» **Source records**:
*-*-*
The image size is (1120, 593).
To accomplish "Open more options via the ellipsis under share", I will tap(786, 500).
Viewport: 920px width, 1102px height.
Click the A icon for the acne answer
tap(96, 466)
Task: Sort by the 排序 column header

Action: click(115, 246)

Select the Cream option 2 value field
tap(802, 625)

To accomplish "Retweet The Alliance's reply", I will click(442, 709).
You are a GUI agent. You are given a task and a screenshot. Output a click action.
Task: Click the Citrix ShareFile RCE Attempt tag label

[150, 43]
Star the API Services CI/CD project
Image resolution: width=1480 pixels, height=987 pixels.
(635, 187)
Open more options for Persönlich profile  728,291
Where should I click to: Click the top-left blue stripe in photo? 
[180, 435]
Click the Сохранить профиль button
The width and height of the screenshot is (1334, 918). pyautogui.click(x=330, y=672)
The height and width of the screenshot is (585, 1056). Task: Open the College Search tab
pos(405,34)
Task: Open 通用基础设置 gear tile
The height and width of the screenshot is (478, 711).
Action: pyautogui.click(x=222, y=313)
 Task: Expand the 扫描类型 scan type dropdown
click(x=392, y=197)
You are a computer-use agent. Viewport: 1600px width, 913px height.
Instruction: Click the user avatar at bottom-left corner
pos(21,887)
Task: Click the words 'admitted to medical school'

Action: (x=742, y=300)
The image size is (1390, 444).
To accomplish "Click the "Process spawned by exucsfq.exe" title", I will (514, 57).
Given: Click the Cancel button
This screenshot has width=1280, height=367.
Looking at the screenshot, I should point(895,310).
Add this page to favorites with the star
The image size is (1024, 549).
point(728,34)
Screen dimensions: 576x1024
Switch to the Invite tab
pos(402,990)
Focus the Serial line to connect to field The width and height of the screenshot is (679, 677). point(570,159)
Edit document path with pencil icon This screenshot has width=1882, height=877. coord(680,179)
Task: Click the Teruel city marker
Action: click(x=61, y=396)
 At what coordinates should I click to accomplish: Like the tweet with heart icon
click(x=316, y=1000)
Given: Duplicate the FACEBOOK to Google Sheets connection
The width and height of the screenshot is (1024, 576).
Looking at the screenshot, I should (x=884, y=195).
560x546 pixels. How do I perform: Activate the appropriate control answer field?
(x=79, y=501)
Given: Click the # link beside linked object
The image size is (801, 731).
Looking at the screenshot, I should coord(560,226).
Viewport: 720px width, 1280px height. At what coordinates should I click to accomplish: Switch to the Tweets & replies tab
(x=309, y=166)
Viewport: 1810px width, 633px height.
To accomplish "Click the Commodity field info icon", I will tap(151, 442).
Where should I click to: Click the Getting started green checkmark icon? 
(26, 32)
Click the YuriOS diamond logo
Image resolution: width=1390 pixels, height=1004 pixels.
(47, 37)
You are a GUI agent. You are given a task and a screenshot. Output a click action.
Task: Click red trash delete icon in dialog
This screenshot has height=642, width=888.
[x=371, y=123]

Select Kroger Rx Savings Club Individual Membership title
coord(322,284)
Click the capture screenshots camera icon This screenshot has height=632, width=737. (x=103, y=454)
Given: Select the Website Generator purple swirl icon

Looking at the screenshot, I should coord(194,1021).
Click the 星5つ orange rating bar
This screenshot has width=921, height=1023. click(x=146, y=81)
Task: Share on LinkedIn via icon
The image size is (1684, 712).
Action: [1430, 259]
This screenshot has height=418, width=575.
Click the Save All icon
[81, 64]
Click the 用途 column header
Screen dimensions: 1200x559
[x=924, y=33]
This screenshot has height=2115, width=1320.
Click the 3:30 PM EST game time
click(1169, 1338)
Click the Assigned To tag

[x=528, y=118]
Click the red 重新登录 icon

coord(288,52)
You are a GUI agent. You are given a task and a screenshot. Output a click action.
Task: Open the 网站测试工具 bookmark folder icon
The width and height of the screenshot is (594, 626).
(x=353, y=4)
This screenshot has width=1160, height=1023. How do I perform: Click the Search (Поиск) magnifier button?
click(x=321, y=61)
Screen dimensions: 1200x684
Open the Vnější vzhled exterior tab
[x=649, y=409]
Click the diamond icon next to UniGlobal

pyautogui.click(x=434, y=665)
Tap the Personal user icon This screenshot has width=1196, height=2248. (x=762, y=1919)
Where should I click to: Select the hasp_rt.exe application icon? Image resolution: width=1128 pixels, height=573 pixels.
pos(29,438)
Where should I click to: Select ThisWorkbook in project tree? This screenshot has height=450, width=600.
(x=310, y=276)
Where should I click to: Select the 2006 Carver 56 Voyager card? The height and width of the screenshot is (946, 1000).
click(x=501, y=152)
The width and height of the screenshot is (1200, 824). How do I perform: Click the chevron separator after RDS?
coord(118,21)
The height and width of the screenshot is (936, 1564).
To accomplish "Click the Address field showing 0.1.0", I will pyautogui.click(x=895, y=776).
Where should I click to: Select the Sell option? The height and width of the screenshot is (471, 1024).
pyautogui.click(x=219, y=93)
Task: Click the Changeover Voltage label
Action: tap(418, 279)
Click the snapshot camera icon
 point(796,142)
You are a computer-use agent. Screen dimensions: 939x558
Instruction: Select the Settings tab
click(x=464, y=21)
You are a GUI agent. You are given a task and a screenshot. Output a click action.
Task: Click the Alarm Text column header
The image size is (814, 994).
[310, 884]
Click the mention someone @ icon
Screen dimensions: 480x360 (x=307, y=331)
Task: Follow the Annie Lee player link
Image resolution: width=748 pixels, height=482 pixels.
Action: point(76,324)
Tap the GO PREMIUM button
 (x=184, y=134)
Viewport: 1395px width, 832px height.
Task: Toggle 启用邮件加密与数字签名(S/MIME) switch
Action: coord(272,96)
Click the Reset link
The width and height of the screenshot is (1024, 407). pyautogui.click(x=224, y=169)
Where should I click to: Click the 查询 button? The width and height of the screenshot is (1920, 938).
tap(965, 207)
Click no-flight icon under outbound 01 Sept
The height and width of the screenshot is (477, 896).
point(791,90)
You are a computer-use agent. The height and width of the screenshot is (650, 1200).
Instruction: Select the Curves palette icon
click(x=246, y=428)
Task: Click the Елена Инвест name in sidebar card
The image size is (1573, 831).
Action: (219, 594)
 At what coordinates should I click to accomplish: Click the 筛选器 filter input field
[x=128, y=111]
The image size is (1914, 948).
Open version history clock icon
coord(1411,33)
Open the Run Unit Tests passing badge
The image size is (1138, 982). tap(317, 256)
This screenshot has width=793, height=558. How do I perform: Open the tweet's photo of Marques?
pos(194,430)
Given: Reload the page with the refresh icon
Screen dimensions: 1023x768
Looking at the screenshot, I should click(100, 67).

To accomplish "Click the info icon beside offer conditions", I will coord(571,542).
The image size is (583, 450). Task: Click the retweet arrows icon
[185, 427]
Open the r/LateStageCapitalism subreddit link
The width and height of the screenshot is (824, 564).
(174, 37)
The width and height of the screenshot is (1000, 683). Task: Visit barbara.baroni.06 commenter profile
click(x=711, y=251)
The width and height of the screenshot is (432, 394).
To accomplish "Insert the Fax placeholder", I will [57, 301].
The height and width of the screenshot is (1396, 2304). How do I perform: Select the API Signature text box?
*-*-*
Tell how many lines of the entries above include "info". The answer should be the number and nothing more.

» **REPLY TO THE EXERCISE**:
2